Hit the road tomorrow; Derbyshire here we come!
So we’re now almost at the middle of September and it seems like a good time to take stock of my reading year and think about what’s coming up over the next few months, partly triggered by my starting to think of the books to take on holiday with me when I head off for 3 weeks at the beginning of October.
And of course the fact that I haven’t blogged for a while shows that my mind has been elsewhere – a mixture of work and domestic stuff which has kind of got in the way of my best laid plans.

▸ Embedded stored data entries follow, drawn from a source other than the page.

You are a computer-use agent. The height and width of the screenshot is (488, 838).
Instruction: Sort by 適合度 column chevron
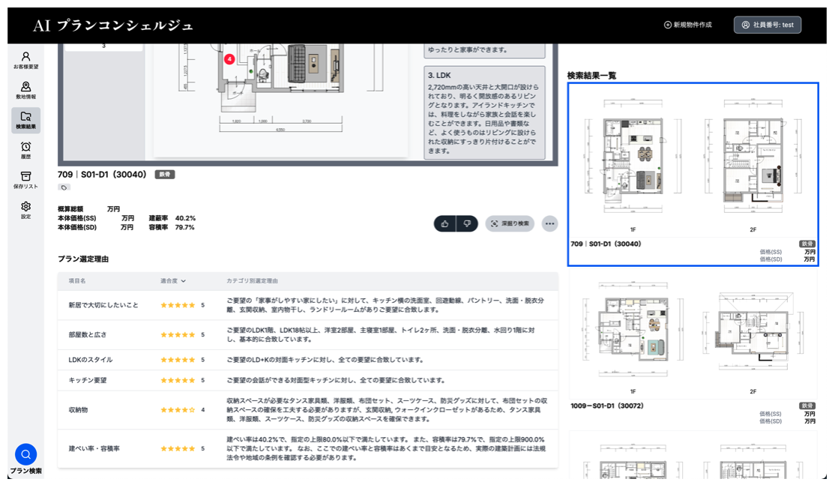[184, 281]
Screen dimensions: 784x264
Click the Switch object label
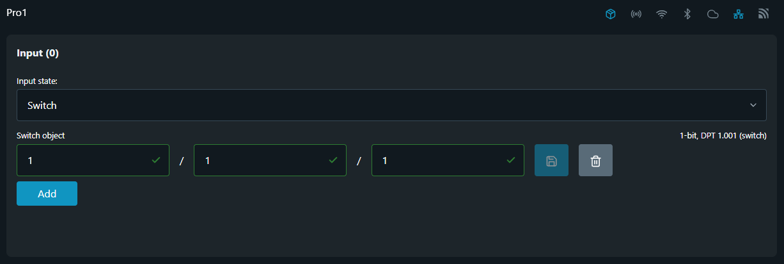[40, 136]
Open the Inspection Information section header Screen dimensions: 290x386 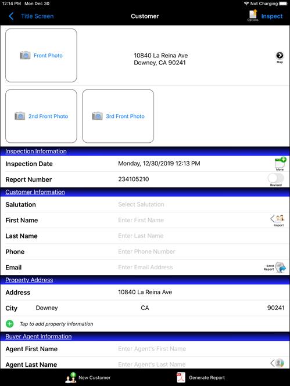pos(36,151)
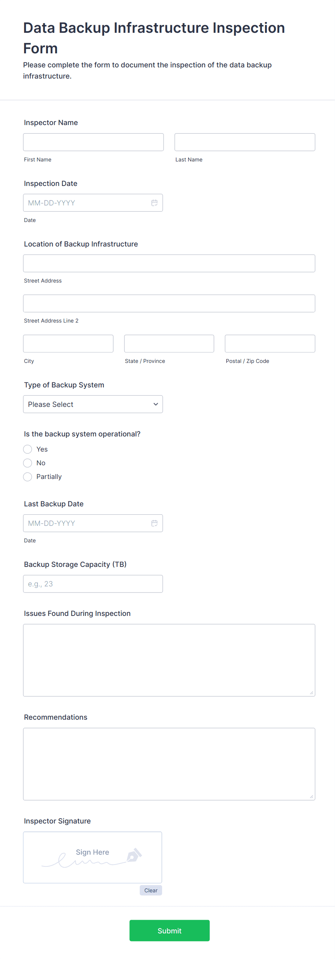Open the Inspection Date calendar icon
The height and width of the screenshot is (959, 335).
point(154,203)
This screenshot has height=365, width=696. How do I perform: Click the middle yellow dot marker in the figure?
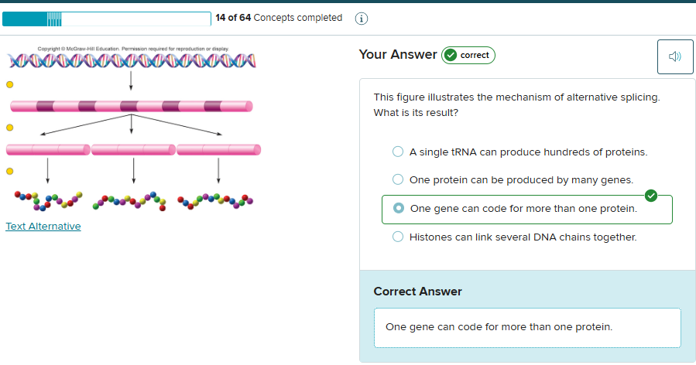click(x=10, y=127)
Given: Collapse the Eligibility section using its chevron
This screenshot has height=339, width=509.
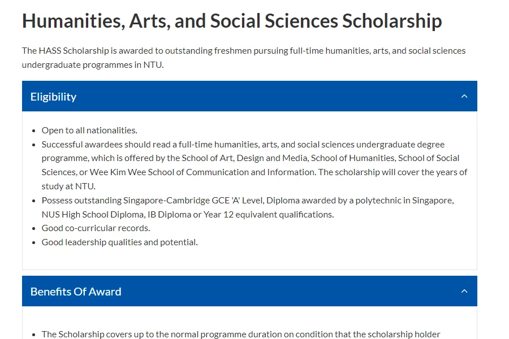Looking at the screenshot, I should [x=464, y=97].
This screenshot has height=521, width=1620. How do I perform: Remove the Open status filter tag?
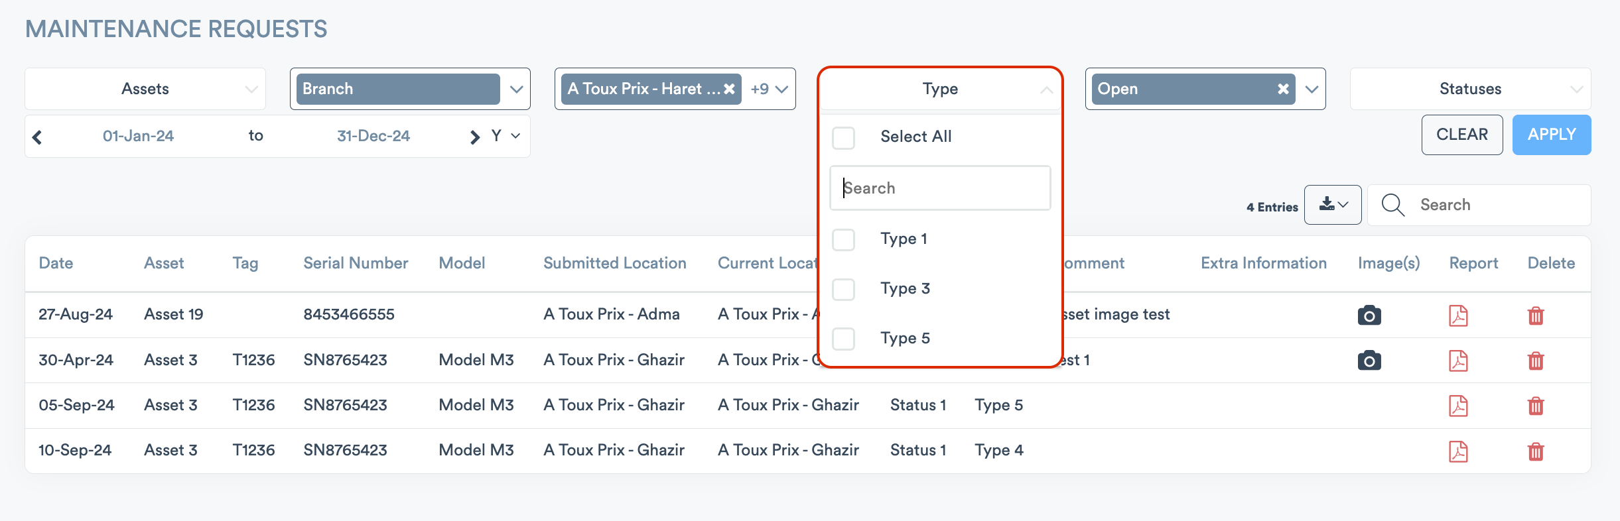pos(1283,89)
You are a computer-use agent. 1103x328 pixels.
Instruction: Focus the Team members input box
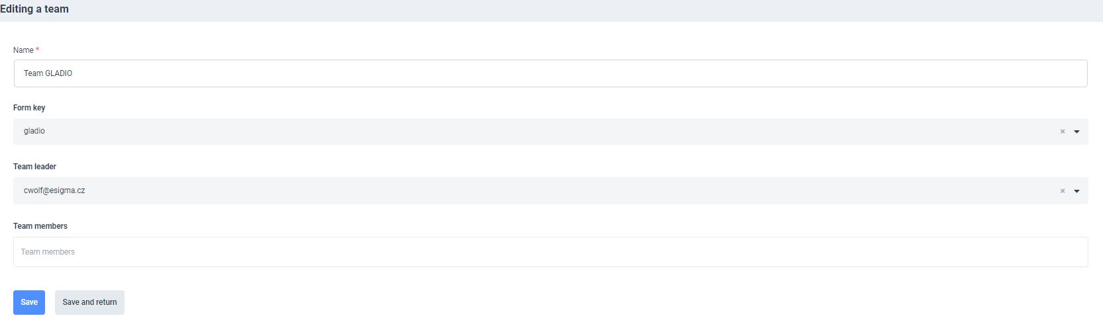(550, 252)
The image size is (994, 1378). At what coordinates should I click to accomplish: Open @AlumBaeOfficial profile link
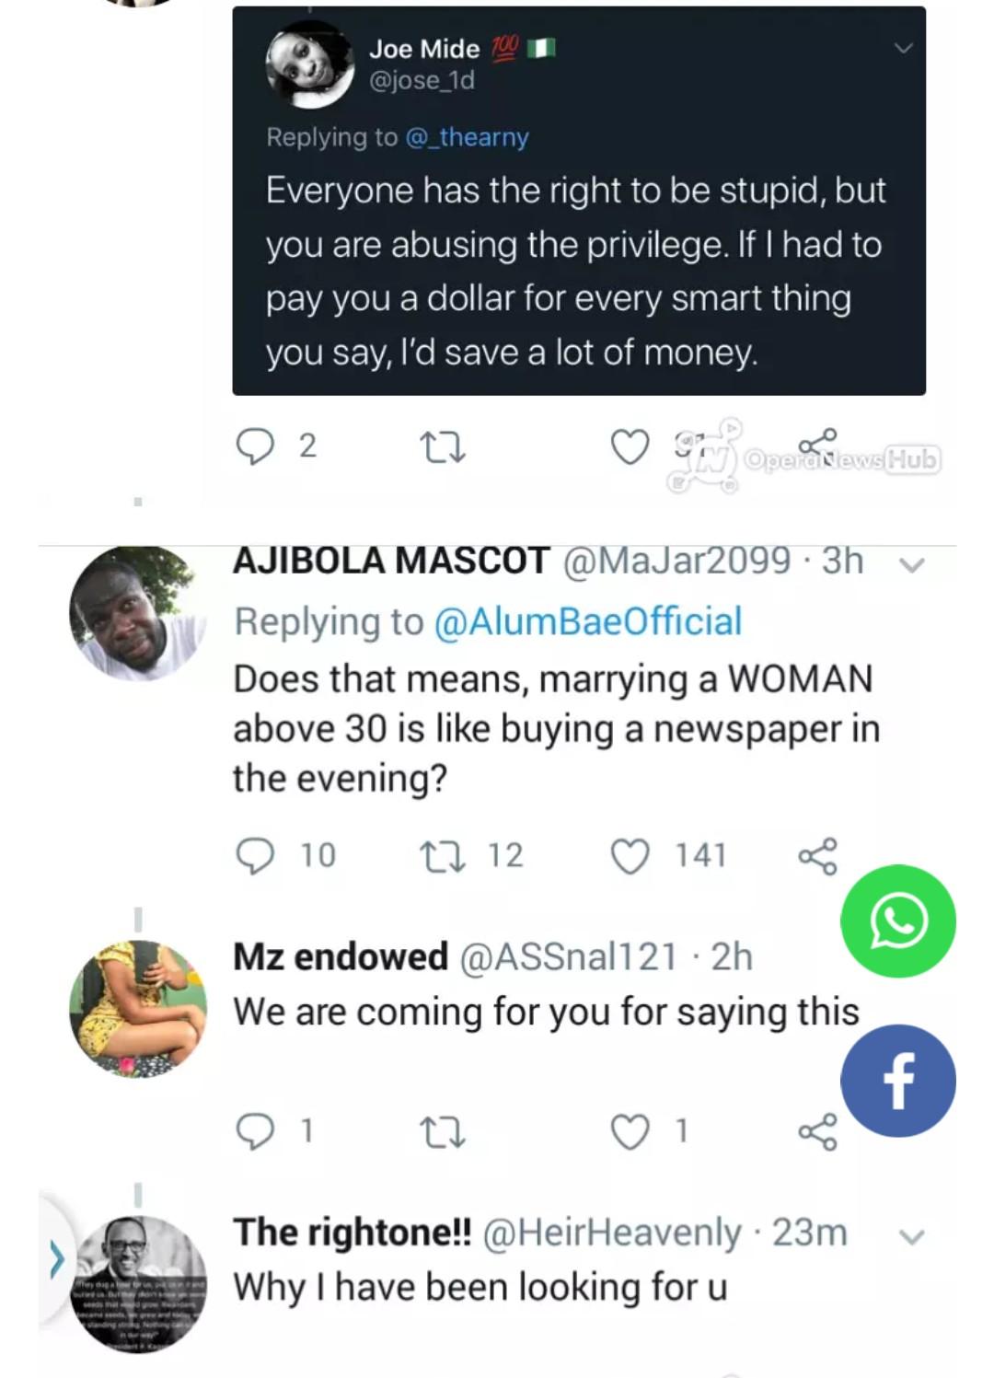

So I am behind with my reviews – only two books behind to be fair, but that shows that I haven’t really been doing that much reading ; the whole standing on the train thing and working at home more than I have over recent months interfering with my reading routine which revolves around my daily commute. But they will be finished and posted over the next couple of days.
I had fully intended to take part in the read-a-long of The Handmaid’s Tale which Trish has been hosting here, but halfway through and I haven’t read a word despite my best intentions, so stepping back gracefully from that one. In fact I’ve decided to drop all of my remaining challenges as well, so the sidebar should be looking pretty clear shortly. Not seeing this as failure but an acknowledgment that my current workload and lifestyle just isn’t suited to directed reading. I may even make 2011 a challenge-free year but we’ll see how things go between now and the end of December; that may be a step too far!
Which brings me to one of my favourite challenges: RIP V, hosted by Carl. Again, we’re two weeks into this and I haven’t even started to make up a reading list for it; so not going to formally sign up but may find myself reading books that fit, and if I do I will blog appropriately. I am naturally drawn to creepy stuff at this time of year so it’s more than likely that I will end up taking part, but we’ll see.
This reads like a slightly downbeat post which it isn’t meant to be at all. I’m enjoying very much the book I’m currently reading (Candia McWilliam’s What to Look for in Winter) though goodness only knows how I’m going to write about something so gloriously complex and moving (but I’m definitely up for having a go).
So, no plans but just picking up whatever takes my fancy, which should be fun.
So it’s a sunny if windy day here in London after a week of heat and humidity which I always find difficult to handle. And my usual summer grumpiness has arrived slightly earlier this year (I usually wait until August to feel annoyed with heat and my favourite people not being around and travelling on crowded public transport and all that jazz) but is not as intense as in previous years so I may just get through this OK (fingers crossed).
So my thoughts are turning to what I might read over July and August.
The latter is usually Crime Month and I will certainly be reading that sort of thing, but I had the thought that I might do some re-reading of old favourites in tandem with the murder/mayhem thing. Said thought was triggered by purchasing books for friends, a practice I’ve started in preference to lending things to people as (a) it takes the pressure off (no hurry to read the thing just to get it back to the owner) and (b) I don’t get twitchy wondering what’s happened to my precious, precious books.
I recently got Espedair Street by Iain Banks for Silvery Dude and Fifth Business by Robertson Davies for another good friend, the Semi-Scandinavian. So that’s two for the re-read pile, plus I want to read the sequence of four novels by AS Byatt that starts with The Virgin in the Garden, plus I want to re-read all my Laurie Colwin books (especially Family Happiness) and suddenly this look like it might be fun.
But I’m not giving any hostages to fortune so no lists will be posted, and you’ll just have to watch this space……..
I also have a small stack of reviews to catch up on (hurrah, actually managed to finish some books), so hopefully activity on the blog will pick up over the next wee while.